= TEXT SHOWN =
-=-=-=-=-

A demonstration is included in the attachment. Enjoy!


*IMPORTANT! THERE IS A NEW VERSION IN POST #5!*

----------


## DigiRev

Perfect.  :Big Grin:

----------


## GRPsuper9

Inspired by me  :Smilie:

----------


## Edgemeal

You have new version? v1.1 on PSC ?

----------


## Merri

Here is version 1.1 of SelfTimer, finally had some extra spare time so I could post the update.

This update simplifies the SelfCallback code as well as makes it much more efficient (thanks to Paul Caton's improved solution in his Universal DLL Caller). I also made code more "self commented" by making the machine code portion a user defined type (instead of it being a plain long array that is accessed with pre-defined constants).

Also, changing interval doesn't reset the second counter anymore, that can be done separately with Reset.

----------


## VbCoder2008

nice thanks.

----------


## okosv

thanks a lot!

----------


## edhanz

Hi Merri,

thank you for this. i used 7 standard timer controls before, and now i use this class. i don't find any trouble of using it. i can use 7 instances of SelfTimer just like standard timer control..

but i want to know, what is the advantage of using this class instead of standard timer control (beside of long interval, and giving an address of a callback procedure if using SetTimer API) ? my previous app is 200 KB in size, but when using this, it increases to 220 KB in size..

thank you..

----------


## edhanz

and 1 more thing..
do i have to destroy it in Form_Terminate? currently i destroy it in Form_QueryUnload

----------


## Merri

I don't see a problem in destroying, as long as it gets properly destroyed (Set Nothing) there should be no issues.

-=-=-=-=-

= EXTRACTED RECORDS =
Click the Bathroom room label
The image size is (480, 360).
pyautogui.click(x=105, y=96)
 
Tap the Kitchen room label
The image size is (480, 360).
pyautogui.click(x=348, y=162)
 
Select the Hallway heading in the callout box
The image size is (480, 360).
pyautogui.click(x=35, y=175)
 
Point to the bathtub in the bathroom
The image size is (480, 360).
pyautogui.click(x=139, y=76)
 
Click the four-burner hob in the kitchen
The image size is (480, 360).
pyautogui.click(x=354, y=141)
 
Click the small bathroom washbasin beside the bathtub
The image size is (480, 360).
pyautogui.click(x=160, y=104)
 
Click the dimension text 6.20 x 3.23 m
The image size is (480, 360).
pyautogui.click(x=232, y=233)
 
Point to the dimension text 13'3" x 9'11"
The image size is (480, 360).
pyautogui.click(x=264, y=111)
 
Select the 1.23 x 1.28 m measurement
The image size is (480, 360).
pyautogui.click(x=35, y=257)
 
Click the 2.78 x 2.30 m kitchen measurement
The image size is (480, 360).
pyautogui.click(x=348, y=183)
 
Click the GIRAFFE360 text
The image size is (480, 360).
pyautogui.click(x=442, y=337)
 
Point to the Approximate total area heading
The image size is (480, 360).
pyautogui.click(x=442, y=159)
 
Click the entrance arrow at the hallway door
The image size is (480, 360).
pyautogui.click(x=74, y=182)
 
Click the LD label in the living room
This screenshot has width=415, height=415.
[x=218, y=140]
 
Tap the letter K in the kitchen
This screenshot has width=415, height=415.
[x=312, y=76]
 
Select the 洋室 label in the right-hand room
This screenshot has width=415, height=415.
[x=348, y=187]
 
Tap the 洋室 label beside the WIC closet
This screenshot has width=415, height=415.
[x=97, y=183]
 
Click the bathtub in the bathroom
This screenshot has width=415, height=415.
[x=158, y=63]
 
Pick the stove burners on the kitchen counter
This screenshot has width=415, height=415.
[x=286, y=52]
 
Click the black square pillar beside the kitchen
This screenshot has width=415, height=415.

-=-=-=-=-

= REQUIRED TASKS =
a) In the SelfTimer forum thread, whose improved solution made the SelfCallback code more efficient in version 1.1?
b) Reproduce the passage of the SelfTimer forum thread starting at "## Edgemeal" and ending at "with pre-defined constants).".
c) Go on with the SelfTimer forum thread from the point at which it stops.

= EXPECTED OUTPUTS =
a) Paul Caton's improved solution in his Universal DLL Caller.

b)
## Edgemeal

You have new version? v1.1 on PSC ?

----------


## Merri

Here is version 1.1 of SelfTimer, finally had some extra spare time so I could post the update.

This update simplifies the SelfCallback code as well as makes it much more efficient (thanks to Paul Caton's improved solution in his Universal DLL Caller). I also made code more "self commented" by making the machine code portion a user defined type (instead of it being a plain long array that is accessed with pre-defined constants).

c)
The biggest advantage is the 1 ms accuracy you can get, VB's own Timer can't do as good of a job with that (especially on older Windows machines that maxed out at 35 ms or so). There is also a feature difference: a Timer will not execute when the application is busy, instead it just drops the event as if it never happened. SelfTimer will execute it after application is no longer busy, meaning if there are 5 events to trigger they are all triggered in a row.

SelfTimer can be customized further into a specialized Timer or a class that has a built-in timer. You can't add a Timer into a class (without creating it into an existing form).


If you need smaller executable size for some reason, you should be using an executable compressor. It is impossible to make custom code without it showing up in final executable size.

----------


## Nanni

Hi Merri

I'm trying your class, but I have a problem with Timer settings' interval.

Setting Timer.Interval =1000 ,
I get the timer fires every second (1000ms = 1second).

When I set 40ms, the timer do not fires 25 time in 1 second,
but fires about 50 time in 1 second.

Can you help me understand what I'm doing wrong?

Thanks for your time
Nanni

----------


## Merri

That would be interesting, and I'm probably unable to help with the issue. The only thing that comes to my mind which could cause problems is that you'd be constantly changing the Interval on each Timer event, but that is a very wild guess. Do you have the problem when using minimal code possible to see the amount of triggered events / second?

Also, note that DoEvents may do harm (imo it is actually pretty dangerous to use it with API timer, in case you do use it).

----------


## Nanni

Hi Merri
Thanks for reply.

In my project I used the timer for counting Video Frames.

Now I have build a new project with only your Timer Class and
I don't have the problem.

I think the problem is with my code.  :Confused: 
I will check it better.

Thanks again
Nanni

----------


## LaVolpe

Merri, one comment and one suggestion.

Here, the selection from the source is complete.